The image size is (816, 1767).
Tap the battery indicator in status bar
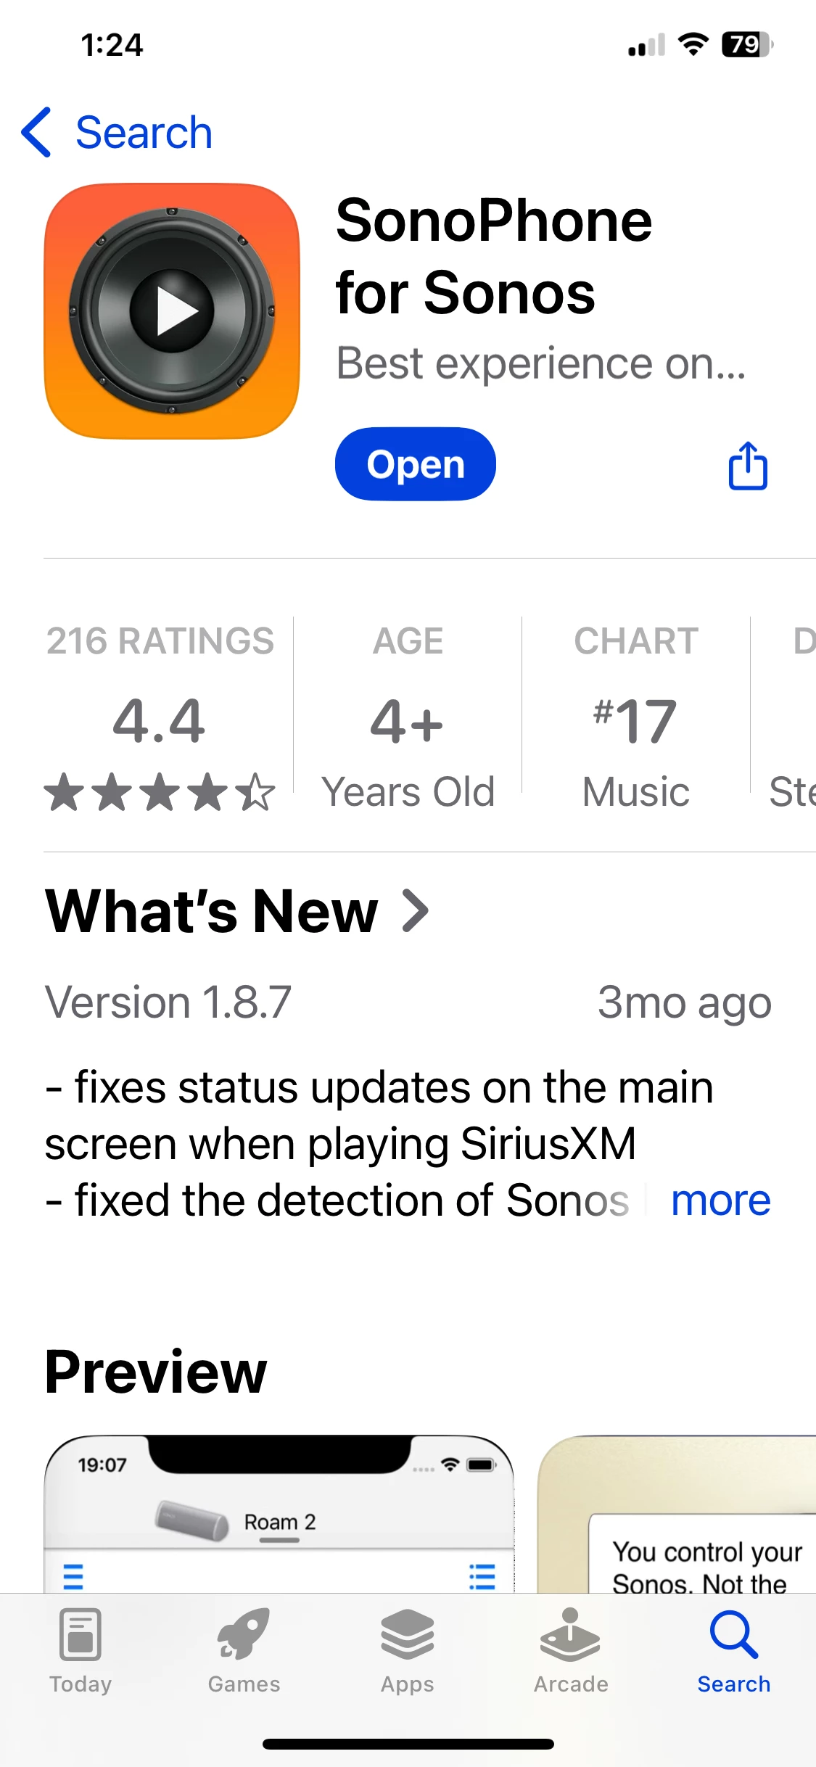[747, 44]
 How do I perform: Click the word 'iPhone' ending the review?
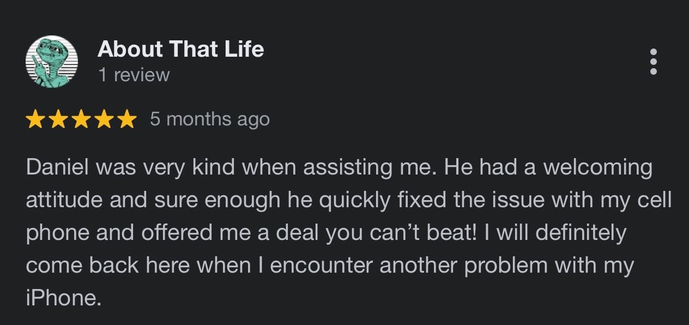(x=64, y=298)
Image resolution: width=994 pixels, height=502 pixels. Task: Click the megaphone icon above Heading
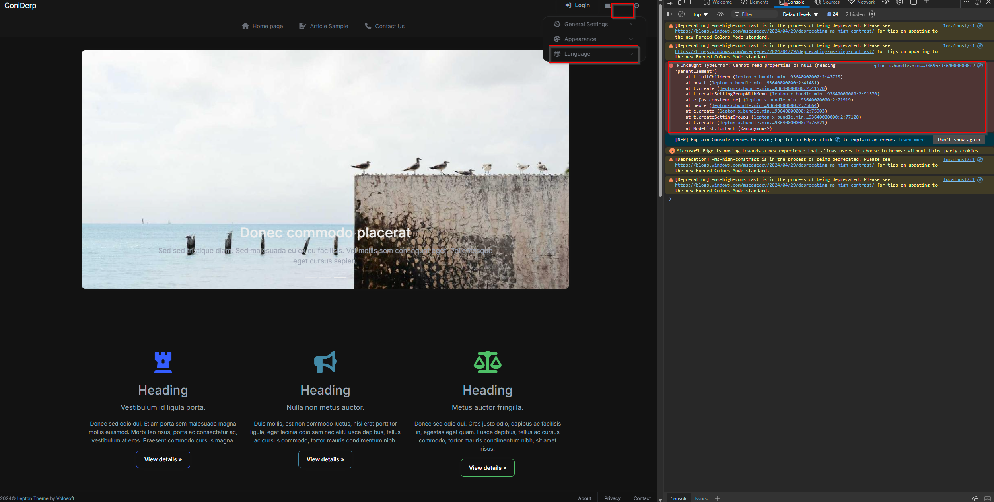325,362
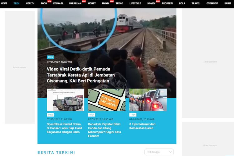Click the MONEY menu item
234x156 pixels.
coord(92,3)
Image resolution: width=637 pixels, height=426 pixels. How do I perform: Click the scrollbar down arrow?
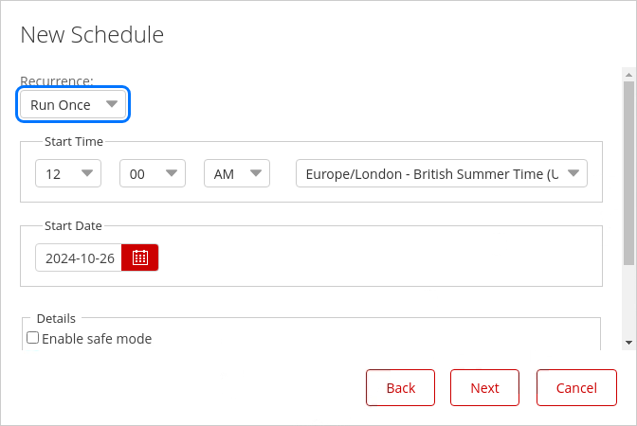pyautogui.click(x=628, y=342)
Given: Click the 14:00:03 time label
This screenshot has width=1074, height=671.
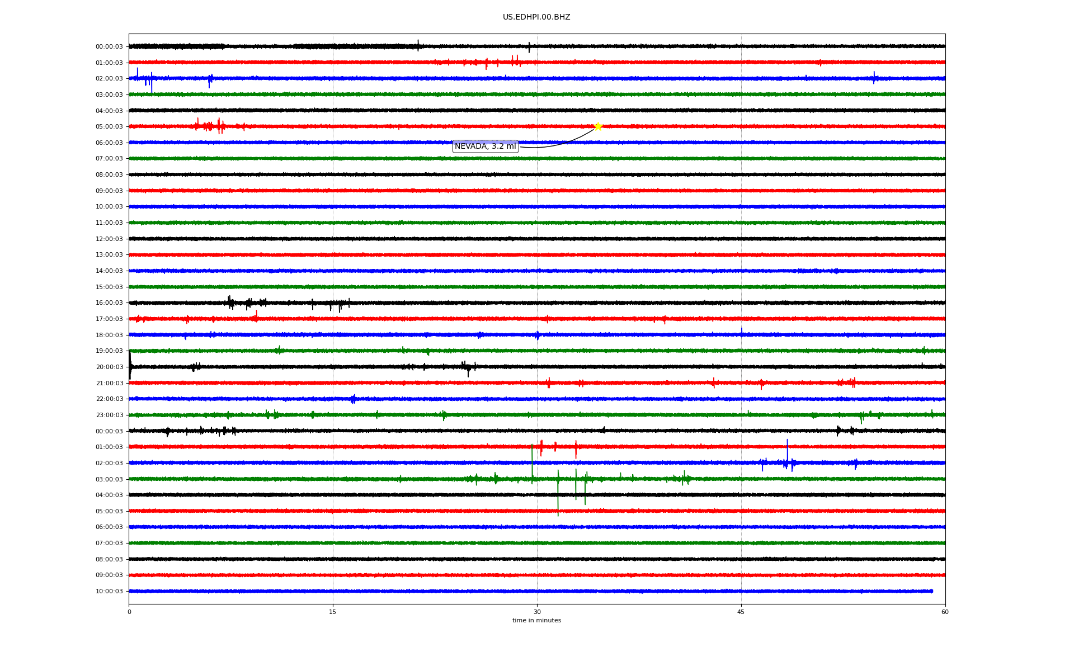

• • • • •

→ GIVEN TASK:
Please turn the lines of the material above into a JSON list of strings, one string per line, with blank lines dropped and the pictures left out.

→ THE RESULT:
[
  "The image size is (816, 1767).",
  "Tap the battery indicator in status bar",
  "[747, 44]",
  " How do I perform: Click the word 'iPhone' ending the review?",
  "(x=64, y=298)",
  "Image resolution: width=994 pixels, height=502 pixels. Task: Click the megaphone icon above Heading",
  "325,362",
  "Click the MONEY menu item",
  "234x156 pixels.",
  "coord(92,3)",
  "Image resolution: width=637 pixels, height=426 pixels. How do I perform: Click the scrollbar down arrow?",
  "pyautogui.click(x=628, y=342)",
  "Given: Click the 14:00:03 time label",
  "This screenshot has width=1074, height=671."
]